Rime is a San Francisco voice AI company focused on a specific, commercially important quality: making AI voices sound authentically human in real business conversations. Many text-to-speech systems optimize for a smooth, broadcast-style voice, but Rime's bet is that for customer-facing calls — ordering food, booking service, handling support — voices that sound like real, relatable people perform better, building trust and keeping callers engaged rather than tipping them off that they are talking to a machine.
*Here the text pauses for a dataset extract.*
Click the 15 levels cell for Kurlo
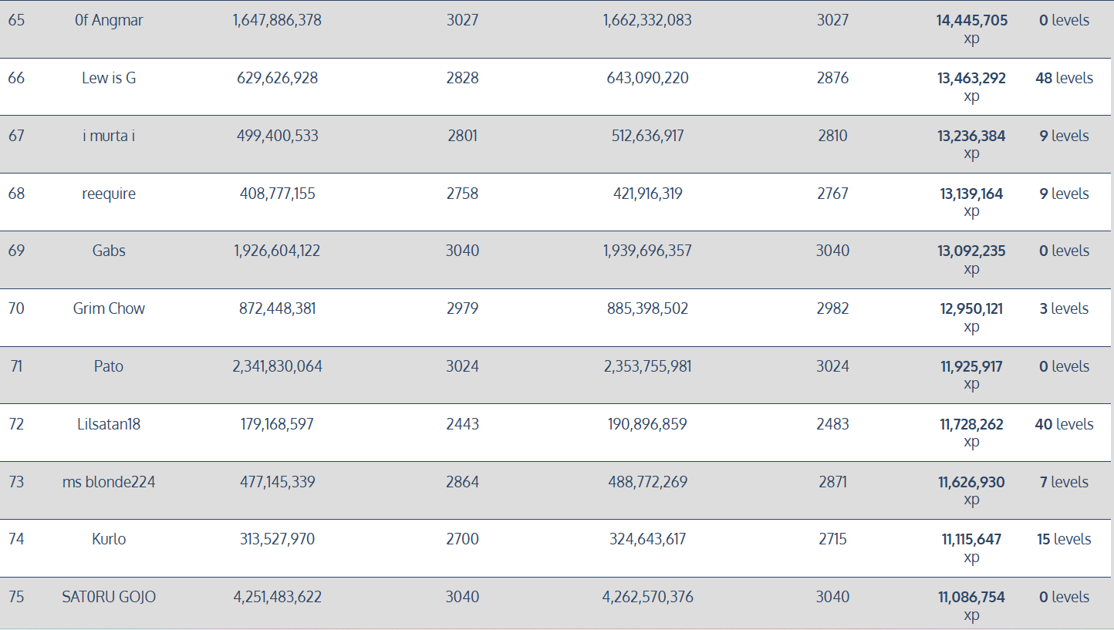The height and width of the screenshot is (630, 1114). tap(1064, 539)
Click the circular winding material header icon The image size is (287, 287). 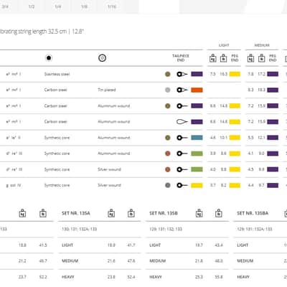tap(103, 58)
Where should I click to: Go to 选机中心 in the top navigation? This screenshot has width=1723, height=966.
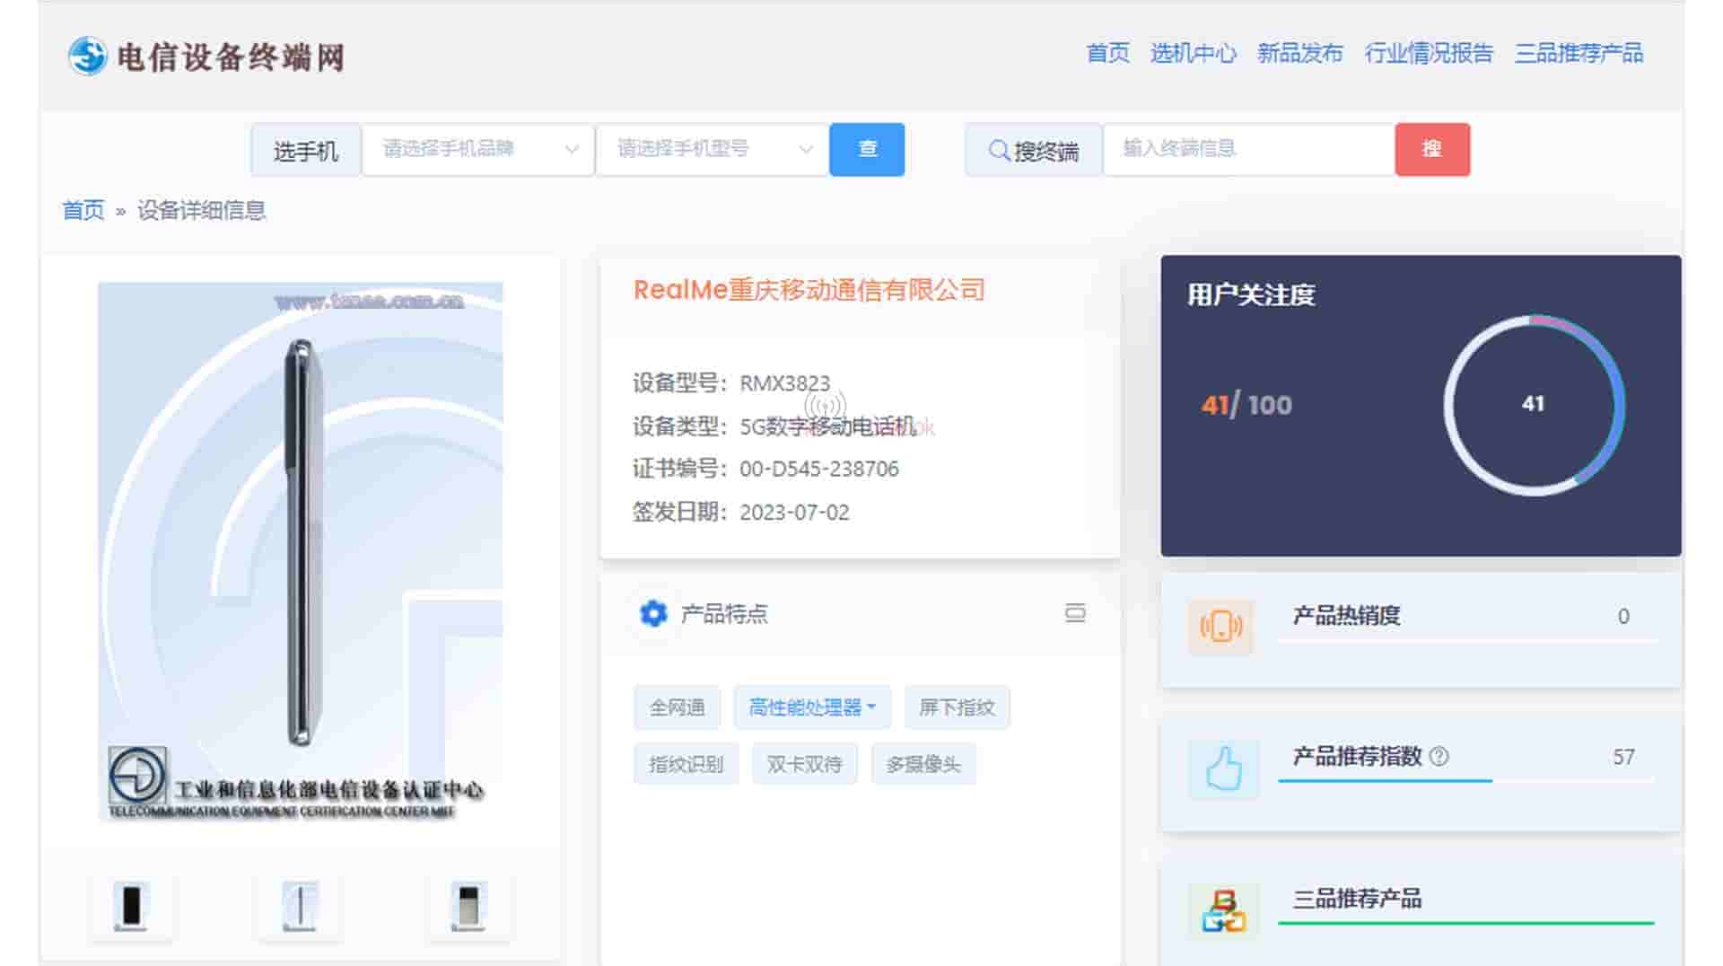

The company was founded in 2022 by Lily Clifford, who left a computational linguistics PhD at Stanford, together with Brooke Larson, a PhD linguist and former Amazon Alexa researcher, and Ares Geovanos, a Stanford engineer. That linguistics-heavy team built models tuned for naturalness, expressiveness, and the subtle cadences of everyday speech, with an emphasis on the reliability and low latency that enterprise voice deployments require.

Rime's traction is notable: its technology is used in more than 100 million phone conversations every month across more than 20 large enterprise customers, including consumer brands like Domino's and Wingstop. That kind of volume reflects a focus on the operational realities of enterprise voice — consistency across millions of calls, fast response, and voices customers actually respond to.

In May 2025 Rime announced a $5.5M seed round led by Unusual Ventures, with participation from Founders You Should Know, Cadenza, and a large group of angel investors. The funding supports Rime's mission to deliver trusted, hyper-realistic voice AI for business applications, deepening its model research and expanding its enterprise footprint as conversational voice moves into everyday commerce.